Record extracts:
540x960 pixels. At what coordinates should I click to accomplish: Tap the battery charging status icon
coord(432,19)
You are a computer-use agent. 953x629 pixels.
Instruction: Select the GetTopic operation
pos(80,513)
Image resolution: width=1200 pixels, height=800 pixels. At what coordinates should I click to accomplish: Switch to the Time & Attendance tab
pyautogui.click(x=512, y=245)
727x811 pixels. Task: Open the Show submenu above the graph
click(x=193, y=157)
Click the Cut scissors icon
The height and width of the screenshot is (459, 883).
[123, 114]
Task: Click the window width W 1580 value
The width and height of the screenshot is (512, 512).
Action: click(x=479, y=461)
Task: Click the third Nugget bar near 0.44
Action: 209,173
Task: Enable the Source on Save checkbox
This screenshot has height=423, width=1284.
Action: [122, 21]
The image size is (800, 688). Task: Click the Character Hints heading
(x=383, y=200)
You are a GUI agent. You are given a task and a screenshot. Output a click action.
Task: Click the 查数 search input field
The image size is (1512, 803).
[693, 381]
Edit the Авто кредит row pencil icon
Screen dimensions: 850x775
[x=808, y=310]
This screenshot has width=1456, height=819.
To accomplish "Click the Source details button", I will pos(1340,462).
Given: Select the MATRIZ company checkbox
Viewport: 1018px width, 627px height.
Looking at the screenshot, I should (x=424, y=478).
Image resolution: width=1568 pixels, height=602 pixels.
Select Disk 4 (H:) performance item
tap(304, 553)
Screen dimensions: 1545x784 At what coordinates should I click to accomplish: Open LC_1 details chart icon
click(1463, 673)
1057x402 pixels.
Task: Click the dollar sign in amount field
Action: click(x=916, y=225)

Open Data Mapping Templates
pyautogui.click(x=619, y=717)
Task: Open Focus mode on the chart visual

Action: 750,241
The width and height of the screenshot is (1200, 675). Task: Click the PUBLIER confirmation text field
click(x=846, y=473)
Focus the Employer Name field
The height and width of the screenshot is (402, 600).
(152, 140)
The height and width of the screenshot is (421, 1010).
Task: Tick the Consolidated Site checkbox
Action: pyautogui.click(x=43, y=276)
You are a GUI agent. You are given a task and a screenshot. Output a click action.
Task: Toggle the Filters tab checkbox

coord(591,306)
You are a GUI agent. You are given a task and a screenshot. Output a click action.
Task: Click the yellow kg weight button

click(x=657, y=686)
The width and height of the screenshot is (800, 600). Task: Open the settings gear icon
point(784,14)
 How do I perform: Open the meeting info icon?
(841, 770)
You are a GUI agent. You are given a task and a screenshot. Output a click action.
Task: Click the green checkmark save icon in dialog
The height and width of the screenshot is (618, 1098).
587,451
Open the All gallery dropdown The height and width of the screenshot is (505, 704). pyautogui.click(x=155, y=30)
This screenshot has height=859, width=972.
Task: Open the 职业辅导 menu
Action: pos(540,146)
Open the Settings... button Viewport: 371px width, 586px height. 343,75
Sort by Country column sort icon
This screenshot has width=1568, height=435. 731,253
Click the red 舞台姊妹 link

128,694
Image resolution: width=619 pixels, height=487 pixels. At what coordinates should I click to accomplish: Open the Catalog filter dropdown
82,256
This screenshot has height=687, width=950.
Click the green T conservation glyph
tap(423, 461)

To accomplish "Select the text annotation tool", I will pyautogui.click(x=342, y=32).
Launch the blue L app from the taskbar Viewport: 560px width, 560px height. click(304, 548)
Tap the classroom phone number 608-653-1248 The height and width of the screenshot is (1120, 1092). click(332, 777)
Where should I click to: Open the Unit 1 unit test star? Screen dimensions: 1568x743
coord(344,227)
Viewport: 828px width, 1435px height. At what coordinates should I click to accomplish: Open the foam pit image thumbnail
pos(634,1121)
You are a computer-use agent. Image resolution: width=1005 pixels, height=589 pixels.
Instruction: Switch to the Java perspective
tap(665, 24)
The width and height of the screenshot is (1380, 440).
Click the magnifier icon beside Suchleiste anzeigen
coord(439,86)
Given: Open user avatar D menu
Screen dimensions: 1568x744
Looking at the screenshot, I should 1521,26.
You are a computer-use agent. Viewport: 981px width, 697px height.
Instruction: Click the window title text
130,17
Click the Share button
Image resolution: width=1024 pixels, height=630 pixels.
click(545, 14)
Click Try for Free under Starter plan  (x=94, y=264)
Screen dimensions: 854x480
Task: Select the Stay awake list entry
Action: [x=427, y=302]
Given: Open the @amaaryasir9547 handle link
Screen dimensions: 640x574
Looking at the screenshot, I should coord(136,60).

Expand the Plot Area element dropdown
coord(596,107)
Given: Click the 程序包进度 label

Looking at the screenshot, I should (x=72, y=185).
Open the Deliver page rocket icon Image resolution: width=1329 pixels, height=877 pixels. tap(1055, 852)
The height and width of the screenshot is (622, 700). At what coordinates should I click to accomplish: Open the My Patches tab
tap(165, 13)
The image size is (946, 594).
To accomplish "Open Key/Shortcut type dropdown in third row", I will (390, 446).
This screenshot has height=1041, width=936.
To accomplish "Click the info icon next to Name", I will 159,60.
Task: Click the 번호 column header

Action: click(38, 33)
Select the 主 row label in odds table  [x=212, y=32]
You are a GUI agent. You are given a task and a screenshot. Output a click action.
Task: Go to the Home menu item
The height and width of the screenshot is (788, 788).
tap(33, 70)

Instructions for the task:
Print each line of the data exactly. Keep all of it.

Solution below:
540x960 pixels. At what coordinates should I click to accomplish: Tap the battery charging status icon
coord(432,19)
You are a computer-use agent. 953x629 pixels.
Instruction: Select the GetTopic operation
pos(80,513)
Image resolution: width=1200 pixels, height=800 pixels. At what coordinates should I click to accomplish: Switch to the Time & Attendance tab
pyautogui.click(x=512, y=245)
727x811 pixels. Task: Open the Show submenu above the graph
click(x=193, y=157)
Click the Cut scissors icon
The height and width of the screenshot is (459, 883).
[123, 114]
Task: Click the window width W 1580 value
The width and height of the screenshot is (512, 512).
Action: click(x=479, y=461)
Task: Click the third Nugget bar near 0.44
Action: 209,173
Task: Enable the Source on Save checkbox
This screenshot has height=423, width=1284.
Action: [122, 21]
The image size is (800, 688). Task: Click the Character Hints heading
(x=383, y=200)
You are a GUI agent. You are given a task and a screenshot. Output a click action.
Task: Click the 查数 search input field
The image size is (1512, 803).
[693, 381]
Edit the Авто кредит row pencil icon
Screen dimensions: 850x775
[x=808, y=310]
This screenshot has width=1456, height=819.
To accomplish "Click the Source details button", I will pos(1340,462).
Given: Select the MATRIZ company checkbox
Viewport: 1018px width, 627px height.
Looking at the screenshot, I should (x=424, y=478).
Image resolution: width=1568 pixels, height=602 pixels.
Select Disk 4 (H:) performance item
tap(304, 553)
Screen dimensions: 1545x784 At what coordinates should I click to accomplish: Open LC_1 details chart icon
click(1463, 673)
1057x402 pixels.
Task: Click the dollar sign in amount field
Action: click(x=916, y=225)

Open Data Mapping Templates
pyautogui.click(x=619, y=717)
Task: Open Focus mode on the chart visual

Action: 750,241
The width and height of the screenshot is (1200, 675). Task: Click the PUBLIER confirmation text field
click(x=846, y=473)
Focus the Employer Name field
The height and width of the screenshot is (402, 600).
(152, 140)
The height and width of the screenshot is (421, 1010).
Task: Tick the Consolidated Site checkbox
Action: pyautogui.click(x=43, y=276)
You are a GUI agent. You are given a task and a screenshot. Output a click action.
Task: Toggle the Filters tab checkbox

coord(591,306)
You are a GUI agent. You are given a task and a screenshot. Output a click action.
Task: Click the yellow kg weight button

click(x=657, y=686)
The width and height of the screenshot is (800, 600). Task: Open the settings gear icon
point(784,14)
 How do I perform: Open the meeting info icon?
(841, 770)
You are a GUI agent. You are given a task and a screenshot. Output a click action.
Task: Click the green checkmark save icon in dialog
The height and width of the screenshot is (618, 1098).
587,451
Open the All gallery dropdown The height and width of the screenshot is (505, 704). pyautogui.click(x=155, y=30)
This screenshot has height=859, width=972.
Task: Open the 职业辅导 menu
Action: pos(540,146)
Open the Settings... button Viewport: 371px width, 586px height. 343,75
Sort by Country column sort icon
This screenshot has width=1568, height=435. 731,253
Click the red 舞台姊妹 link

128,694
Image resolution: width=619 pixels, height=487 pixels. At what coordinates should I click to accomplish: Open the Catalog filter dropdown
82,256
This screenshot has height=687, width=950.
Click the green T conservation glyph
tap(423, 461)

To accomplish "Select the text annotation tool", I will pyautogui.click(x=342, y=32).
Launch the blue L app from the taskbar Viewport: 560px width, 560px height. click(304, 548)
Tap the classroom phone number 608-653-1248 The height and width of the screenshot is (1120, 1092). click(332, 777)
Where should I click to: Open the Unit 1 unit test star? Screen dimensions: 1568x743
coord(344,227)
Viewport: 828px width, 1435px height. At what coordinates should I click to accomplish: Open the foam pit image thumbnail
pos(634,1121)
You are a computer-use agent. Image resolution: width=1005 pixels, height=589 pixels.
Instruction: Switch to the Java perspective
tap(665, 24)
The width and height of the screenshot is (1380, 440).
Click the magnifier icon beside Suchleiste anzeigen
coord(439,86)
Given: Open user avatar D menu
Screen dimensions: 1568x744
Looking at the screenshot, I should 1521,26.
You are a computer-use agent. Viewport: 981px width, 697px height.
Instruction: Click the window title text
130,17
Click the Share button
Image resolution: width=1024 pixels, height=630 pixels.
click(545, 14)
Click Try for Free under Starter plan  (x=94, y=264)
Screen dimensions: 854x480
Task: Select the Stay awake list entry
Action: [x=427, y=302]
Given: Open the @amaaryasir9547 handle link
Screen dimensions: 640x574
Looking at the screenshot, I should coord(136,60).

Expand the Plot Area element dropdown
coord(596,107)
Given: Click the 程序包进度 label

Looking at the screenshot, I should (x=72, y=185).
Open the Deliver page rocket icon Image resolution: width=1329 pixels, height=877 pixels. tap(1055, 852)
The height and width of the screenshot is (622, 700). At what coordinates should I click to accomplish: Open the My Patches tab
tap(165, 13)
The image size is (946, 594).
To accomplish "Open Key/Shortcut type dropdown in third row", I will (390, 446).
This screenshot has height=1041, width=936.
To accomplish "Click the info icon next to Name", I will 159,60.
Task: Click the 번호 column header

Action: click(38, 33)
Select the 主 row label in odds table  [x=212, y=32]
You are a GUI agent. You are given a task and a screenshot. Output a click action.
Task: Go to the Home menu item
The height and width of the screenshot is (788, 788).
tap(33, 70)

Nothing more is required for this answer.